Saturday, March 14th, 2009

confessions of a shopaholic

It’s a rainy Raleigh Saturday.  That’s a shame for the Raleigh downtown St. Patrick’s Day Parade and Hillsborough Street Renaissance Festival. I went to see “Confessions of a Shopaholic”. Have you seen in it? It got terrible reviews. Well I’m no Siskel and Eibert but I wouldn’t give it the total thumbs down. It wasn’t exactly a slow movie either… maybe a bit shallow, and definitely a girly movie, but that’s what you’d expect anyway from the movie title.

Lemme back up a minute. I’d picked up the Sophie Kinsella series on audio CDs years ago. And when I heard there was a movie made, I was like ‘wait a minute when did the main character “Bex” (Rebecca Bloomwood) become an American?’ In the audio books, she’s a Brit with very dry Brit wit and humor (…if you wanna call it funny). I actually like the American Bloomwood better in the movie ‘cause I can actually relate to her as she’s a cute, sweet, and likeable girl. She’s not uptight and prim and proper like she is portrayed as a Brit.  Wouldn’t have bothered me one bit if she had a southern accent.  She’s just your ordinary girl with a big spending problem. As she says in the beginning of the movie, there are real prices and there are mom prices.

Apparently the real prices are purchased with “magic cards” as she called them. That’s sorta fairy tale and silly but actually the underlying meaning behind shopaholicism is true. Buy now, pay later…instant gratification!

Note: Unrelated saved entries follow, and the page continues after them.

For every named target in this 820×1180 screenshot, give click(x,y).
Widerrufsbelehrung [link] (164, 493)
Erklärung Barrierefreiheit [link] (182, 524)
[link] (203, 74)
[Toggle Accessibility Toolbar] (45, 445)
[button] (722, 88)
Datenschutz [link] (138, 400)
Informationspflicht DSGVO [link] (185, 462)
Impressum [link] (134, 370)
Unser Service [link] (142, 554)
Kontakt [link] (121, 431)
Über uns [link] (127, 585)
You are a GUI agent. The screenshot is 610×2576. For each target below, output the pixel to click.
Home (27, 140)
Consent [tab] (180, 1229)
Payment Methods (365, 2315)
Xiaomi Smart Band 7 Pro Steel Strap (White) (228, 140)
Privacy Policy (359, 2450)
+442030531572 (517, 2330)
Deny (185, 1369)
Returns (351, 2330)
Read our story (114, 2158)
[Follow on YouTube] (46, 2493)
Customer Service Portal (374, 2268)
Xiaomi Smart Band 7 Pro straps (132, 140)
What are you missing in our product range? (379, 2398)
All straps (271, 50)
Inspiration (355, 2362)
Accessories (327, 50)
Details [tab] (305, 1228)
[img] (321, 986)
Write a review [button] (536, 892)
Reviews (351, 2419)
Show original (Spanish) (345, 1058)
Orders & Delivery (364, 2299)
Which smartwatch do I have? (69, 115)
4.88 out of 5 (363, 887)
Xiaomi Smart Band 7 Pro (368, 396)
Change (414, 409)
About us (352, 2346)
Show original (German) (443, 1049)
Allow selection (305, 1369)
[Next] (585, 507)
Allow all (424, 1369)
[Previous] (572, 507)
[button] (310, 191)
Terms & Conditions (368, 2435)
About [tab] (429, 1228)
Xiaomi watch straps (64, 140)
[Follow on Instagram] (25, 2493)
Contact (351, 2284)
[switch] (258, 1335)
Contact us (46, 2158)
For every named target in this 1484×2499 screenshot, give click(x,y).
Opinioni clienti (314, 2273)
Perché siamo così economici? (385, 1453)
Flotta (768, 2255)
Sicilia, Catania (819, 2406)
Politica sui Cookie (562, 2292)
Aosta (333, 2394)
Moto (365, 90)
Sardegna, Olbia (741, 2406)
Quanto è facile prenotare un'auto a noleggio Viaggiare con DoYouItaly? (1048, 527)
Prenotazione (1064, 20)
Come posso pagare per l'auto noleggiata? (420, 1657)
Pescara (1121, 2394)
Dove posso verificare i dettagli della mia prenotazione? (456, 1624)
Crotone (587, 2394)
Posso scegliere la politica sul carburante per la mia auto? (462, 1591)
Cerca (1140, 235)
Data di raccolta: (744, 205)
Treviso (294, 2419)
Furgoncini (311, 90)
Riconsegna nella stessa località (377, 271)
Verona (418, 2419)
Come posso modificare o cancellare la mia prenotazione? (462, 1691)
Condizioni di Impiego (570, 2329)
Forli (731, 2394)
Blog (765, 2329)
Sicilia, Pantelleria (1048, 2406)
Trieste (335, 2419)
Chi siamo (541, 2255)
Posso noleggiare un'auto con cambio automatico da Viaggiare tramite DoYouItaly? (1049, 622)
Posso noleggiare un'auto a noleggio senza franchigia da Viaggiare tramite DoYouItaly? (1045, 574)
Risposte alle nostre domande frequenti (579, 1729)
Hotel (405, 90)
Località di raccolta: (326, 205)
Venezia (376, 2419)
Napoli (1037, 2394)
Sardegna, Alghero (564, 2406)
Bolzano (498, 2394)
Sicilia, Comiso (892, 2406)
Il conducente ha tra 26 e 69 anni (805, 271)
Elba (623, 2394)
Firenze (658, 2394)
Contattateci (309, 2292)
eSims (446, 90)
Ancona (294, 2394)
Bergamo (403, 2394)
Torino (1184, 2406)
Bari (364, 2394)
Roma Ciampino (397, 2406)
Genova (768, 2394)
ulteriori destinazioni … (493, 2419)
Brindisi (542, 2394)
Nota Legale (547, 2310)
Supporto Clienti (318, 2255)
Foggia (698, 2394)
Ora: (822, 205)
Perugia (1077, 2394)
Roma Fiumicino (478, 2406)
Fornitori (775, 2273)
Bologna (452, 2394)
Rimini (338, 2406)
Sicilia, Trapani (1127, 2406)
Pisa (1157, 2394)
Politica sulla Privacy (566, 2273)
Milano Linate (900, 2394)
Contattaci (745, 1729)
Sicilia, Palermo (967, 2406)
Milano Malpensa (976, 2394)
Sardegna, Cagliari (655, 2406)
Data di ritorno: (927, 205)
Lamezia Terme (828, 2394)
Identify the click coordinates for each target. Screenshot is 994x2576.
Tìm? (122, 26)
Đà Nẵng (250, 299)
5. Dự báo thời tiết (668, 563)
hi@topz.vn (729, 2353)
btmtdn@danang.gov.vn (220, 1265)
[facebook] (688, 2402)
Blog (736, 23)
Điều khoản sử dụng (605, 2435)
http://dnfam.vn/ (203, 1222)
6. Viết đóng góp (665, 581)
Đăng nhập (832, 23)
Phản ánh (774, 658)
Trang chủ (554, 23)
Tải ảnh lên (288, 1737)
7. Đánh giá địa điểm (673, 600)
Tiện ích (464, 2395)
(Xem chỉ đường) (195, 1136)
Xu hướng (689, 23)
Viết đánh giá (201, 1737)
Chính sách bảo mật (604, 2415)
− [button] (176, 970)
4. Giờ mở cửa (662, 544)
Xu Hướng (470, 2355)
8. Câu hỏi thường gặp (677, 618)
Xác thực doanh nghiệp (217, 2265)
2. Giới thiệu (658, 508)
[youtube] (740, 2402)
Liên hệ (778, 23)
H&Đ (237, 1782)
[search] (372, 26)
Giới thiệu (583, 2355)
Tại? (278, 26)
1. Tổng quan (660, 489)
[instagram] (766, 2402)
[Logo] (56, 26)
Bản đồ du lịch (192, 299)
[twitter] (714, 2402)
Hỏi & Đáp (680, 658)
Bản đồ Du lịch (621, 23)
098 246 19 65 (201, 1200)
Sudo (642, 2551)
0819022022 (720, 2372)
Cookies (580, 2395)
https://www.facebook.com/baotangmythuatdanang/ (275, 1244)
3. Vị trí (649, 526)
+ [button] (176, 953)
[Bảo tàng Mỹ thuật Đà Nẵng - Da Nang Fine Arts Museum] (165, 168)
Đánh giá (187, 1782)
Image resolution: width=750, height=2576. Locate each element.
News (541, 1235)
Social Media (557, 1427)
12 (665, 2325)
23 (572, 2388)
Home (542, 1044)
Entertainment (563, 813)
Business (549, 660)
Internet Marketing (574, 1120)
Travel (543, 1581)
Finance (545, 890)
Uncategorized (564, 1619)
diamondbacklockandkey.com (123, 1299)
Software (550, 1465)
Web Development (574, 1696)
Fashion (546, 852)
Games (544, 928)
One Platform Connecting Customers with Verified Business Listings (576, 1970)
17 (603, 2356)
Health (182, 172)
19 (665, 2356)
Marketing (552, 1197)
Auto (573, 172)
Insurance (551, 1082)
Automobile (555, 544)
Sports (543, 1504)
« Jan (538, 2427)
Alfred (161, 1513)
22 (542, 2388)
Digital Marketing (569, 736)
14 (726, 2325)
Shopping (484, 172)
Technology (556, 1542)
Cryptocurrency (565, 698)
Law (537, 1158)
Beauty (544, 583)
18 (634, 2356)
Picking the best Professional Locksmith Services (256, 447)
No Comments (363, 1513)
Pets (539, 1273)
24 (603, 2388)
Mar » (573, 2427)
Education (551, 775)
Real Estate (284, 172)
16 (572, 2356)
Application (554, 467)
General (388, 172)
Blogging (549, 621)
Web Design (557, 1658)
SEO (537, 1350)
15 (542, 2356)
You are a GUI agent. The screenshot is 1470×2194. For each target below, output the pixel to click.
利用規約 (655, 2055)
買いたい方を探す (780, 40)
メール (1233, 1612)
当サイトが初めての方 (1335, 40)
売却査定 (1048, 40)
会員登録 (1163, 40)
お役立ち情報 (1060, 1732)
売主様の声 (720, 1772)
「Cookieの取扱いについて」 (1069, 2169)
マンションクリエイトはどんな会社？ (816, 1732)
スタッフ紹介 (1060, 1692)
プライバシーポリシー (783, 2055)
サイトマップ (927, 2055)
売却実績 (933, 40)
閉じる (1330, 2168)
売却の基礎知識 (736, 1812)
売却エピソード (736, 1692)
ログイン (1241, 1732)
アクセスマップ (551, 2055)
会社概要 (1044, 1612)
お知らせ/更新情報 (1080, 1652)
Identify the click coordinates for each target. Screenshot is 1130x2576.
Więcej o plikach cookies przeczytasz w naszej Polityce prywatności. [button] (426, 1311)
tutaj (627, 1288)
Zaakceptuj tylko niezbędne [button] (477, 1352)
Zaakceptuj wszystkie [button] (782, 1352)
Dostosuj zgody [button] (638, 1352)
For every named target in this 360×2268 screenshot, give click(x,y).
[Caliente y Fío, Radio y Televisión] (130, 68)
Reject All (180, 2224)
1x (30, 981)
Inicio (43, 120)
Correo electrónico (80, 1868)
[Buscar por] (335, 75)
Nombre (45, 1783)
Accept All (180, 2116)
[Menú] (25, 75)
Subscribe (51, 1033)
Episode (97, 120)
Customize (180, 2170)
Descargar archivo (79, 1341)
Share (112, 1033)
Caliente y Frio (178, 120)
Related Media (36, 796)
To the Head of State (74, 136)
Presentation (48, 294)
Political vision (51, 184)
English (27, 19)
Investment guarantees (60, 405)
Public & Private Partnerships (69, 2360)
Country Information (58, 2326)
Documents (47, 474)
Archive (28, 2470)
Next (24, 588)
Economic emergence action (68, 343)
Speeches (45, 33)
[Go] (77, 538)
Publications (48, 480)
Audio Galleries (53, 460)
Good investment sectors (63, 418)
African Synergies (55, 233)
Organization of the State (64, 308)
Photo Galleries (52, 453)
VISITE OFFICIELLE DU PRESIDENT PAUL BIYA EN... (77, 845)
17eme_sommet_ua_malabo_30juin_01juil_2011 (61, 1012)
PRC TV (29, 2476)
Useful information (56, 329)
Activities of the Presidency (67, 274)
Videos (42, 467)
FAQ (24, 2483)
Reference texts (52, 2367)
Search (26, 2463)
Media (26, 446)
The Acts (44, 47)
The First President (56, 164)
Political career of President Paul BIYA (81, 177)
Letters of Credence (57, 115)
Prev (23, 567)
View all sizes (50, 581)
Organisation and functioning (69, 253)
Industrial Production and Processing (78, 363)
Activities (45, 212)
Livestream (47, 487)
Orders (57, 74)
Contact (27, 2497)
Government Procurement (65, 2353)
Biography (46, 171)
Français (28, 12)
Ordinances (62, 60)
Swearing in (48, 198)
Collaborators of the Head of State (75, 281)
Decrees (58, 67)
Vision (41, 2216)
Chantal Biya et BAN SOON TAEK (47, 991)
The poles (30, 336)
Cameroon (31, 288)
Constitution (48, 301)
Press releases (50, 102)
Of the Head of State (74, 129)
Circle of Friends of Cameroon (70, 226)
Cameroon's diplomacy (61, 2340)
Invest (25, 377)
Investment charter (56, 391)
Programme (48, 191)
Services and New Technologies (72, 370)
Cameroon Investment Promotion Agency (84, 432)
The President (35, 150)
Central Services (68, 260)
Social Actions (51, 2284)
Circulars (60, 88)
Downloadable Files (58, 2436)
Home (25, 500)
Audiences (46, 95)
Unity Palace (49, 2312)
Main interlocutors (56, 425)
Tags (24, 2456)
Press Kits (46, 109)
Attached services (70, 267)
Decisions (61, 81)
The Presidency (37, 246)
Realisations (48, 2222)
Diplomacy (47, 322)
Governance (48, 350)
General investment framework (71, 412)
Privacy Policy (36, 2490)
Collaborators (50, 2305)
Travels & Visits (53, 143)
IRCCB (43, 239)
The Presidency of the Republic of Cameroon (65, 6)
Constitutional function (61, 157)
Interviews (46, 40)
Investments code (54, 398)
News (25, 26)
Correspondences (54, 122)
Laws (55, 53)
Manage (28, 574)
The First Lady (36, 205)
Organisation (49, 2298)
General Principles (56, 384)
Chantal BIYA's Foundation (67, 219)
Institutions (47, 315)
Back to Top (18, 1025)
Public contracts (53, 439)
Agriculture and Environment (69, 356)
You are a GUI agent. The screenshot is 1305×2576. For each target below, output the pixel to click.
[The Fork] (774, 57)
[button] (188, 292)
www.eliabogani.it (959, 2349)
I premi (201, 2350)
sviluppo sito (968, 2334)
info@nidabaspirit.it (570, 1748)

In the movie, Rebecca is very much like a Legally Blonde Elle Woods’ character (remember, played by Reese Witherspoon?). Rebecca is a high fashionista as you would expect and without much thinking reacts immediately to everything in a very girl next door sorta way. And the storyline in the movie unfolds very early on that she became a shop-a-holic ‘cause her parents were such savers (played by Joan Cusack and John Goodman). And since she didn’t have much as a child, when she became an adult and applied for credit cards, she was out of control. Okay I’ll buy that…at least that’s not too far fetched.

There were a few funny scenes like when she had to go on a business trip to Miami with her boss and very predictable love interest. He kinda looks like a Paul Rudd character with the puppy dog eyes. And ironically he’s got a British accent in the movie. But anyway there’s a scene where after a day of networking and schmoozing at a tradeshow, they’re out having a drink at what looks like Miami’s Espanola Way and her boss buys her a fan from a walking sales girl with a basket. Then he grabs Rebecca and they start dancing along with others on the street. She’s so left footed and goofy but that’s what makes her and the movie more adorable than totally unbelievable.

The overall lesson of the movie is good but has its shortcomings too. Like near the end, she has a “store sale” of all her clothing and at the end makes more than what she owes to the Debt Collector. I dunno about that message… that she made money from overspending? But I think the fact that she reconciles with her best friend and walks by Yves St. Laurent store without going in and buying anything is a predictable but right way to end it. At least the main take-away message to girls is that it’s not okay to use shopping and buying beyond your means as a crutch to fix any sorta depression. That’s my hope anyway. It was an amusing almost two hours but that was plenty long. I can’t really imagine a sequel.

I kinda wish the movie was set somewhere other than New York, like Raleigh.  New York is just so predictible. I think if Rebecca had a southern drawl or a North Carolinan accent, that would’ve made it even more real.